SOURCE DOCUMENT:
------------------------------------------------------------
This is a continuation of the regurgitation of my old lj posts, to be continued as long as I feel like it, whenever I feel like it.

The following sequence includes the events leading up to and during the geology conference I went to in Denver to present the dinosaur stuff with my Wyoming group.  We drove all the way from Western Michigan to Denver in a 15 passenger van, but that's not originally how it was supposed to happen, as you will see.

I associated with three different people named Mark in college.  One was blind, one was a paleontologist, and one was the student newspaper advisor. I talk about the former two here.  

October 26, 2004

 fuck this i don't need this shit i'm down with the sickness (i was totally into making quotes and song lyrics as my titles at this point in my life, and sometimes they had swearing)

goshdarnit. i'm in such a bad mood right now. quantitative labs stink. can't we just go back to the qual ones? i had to breathe into this tube that was stuck in a tub of water because no one else in my stupid group wanted to do it and then the t.a. decided it would be funny to throw some dry ice into the water. so i'm gasping for air trying to concentrate on this experiment and he's just sitting there laughing. what a jerk. a really hot jerk, but still a jerk.
then after lab dr. h comes up to me and asks if i'm flying to GSA
(Geological Society of America) because that is apparently what dr. b told him. why would i be flying to GSA? okay, considering i talked to dr. b TWICE about this, i would have thought he could have gotten it straight. but apparently not.
everything is so confusing right now. why does everyone have to be such morons all the time yet then i am still considered the dumb one because i can't do stoichiometry
or whatever crap we're doing right now.
and now i have to go write my column for the anchor for which i will probably be spending all of eternity at tonight and get nothing done homeworkwise. this stinks. i quit. i'm going to run away and live out my 8th grade dream of becoming a street bum in ecuador with a hairstyling business on the side.


October 28, 2004
right as usual, king friday (this is from mr. rogers neighborhood.  a girl in my class said it to me that day and I thought it was funny)

so today was not so bad. this morning was kind of crappy because i had to get up early for GIS the worstest class ev-ar, but alas, it was just dr. b today because the other lady who normally teaches it had to go somewhere. and i finally figured out what's going on with GSA, for the most part. in a span of about two days, i was driving, then flying, then driving again. apparently since the wyoming group has money from the grant, i could have flown, but hope is cheap and i am not. i guess they hadn't even bought my ticket yet. what were they expecting me to do? hitchhike to colorado? hmm, that could have been interesting... i'm happier driving though, because it would have been really boring flying by myself. plus i get to go on all the fun field trips with dr. h and everybody now, which is exciting. yay!
the mineral quiz was good. i have no clue how i did on the individual part but i actually knew the formulas well enough this time to not have to make them up. and the second part was pretty fun, even though sean was being a jerk (and i was on his team, even). yeah for me knowing the formula for epidote. that was pretty much my only contribution. oh well...
(I totally do not remember the formula for epidote.  I think it has aluminum in it?)
the japanese food at dinner tonight was really gross but i was hungry so i ate it anyway. i should have had that beef and noodle stuff that michelle got. it was much better. too bad.
------------------------------------------------------------
SUPPLIED DATA:

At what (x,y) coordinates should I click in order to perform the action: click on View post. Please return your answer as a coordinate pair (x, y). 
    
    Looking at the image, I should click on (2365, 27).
------------------------------------------------------------
WRITTEN INSTRUCTION:
Please copy the passage of the blog post starting with "the japanese food" and going on through "better. too bad.". Work only from the blog post and set the lines aside.

FINISHED TASK:
the japanese food at dinner tonight was really gross but i was hungry so i ate it anyway. i should have had that beef and noodle stuff that michelle got. it was much better. too bad.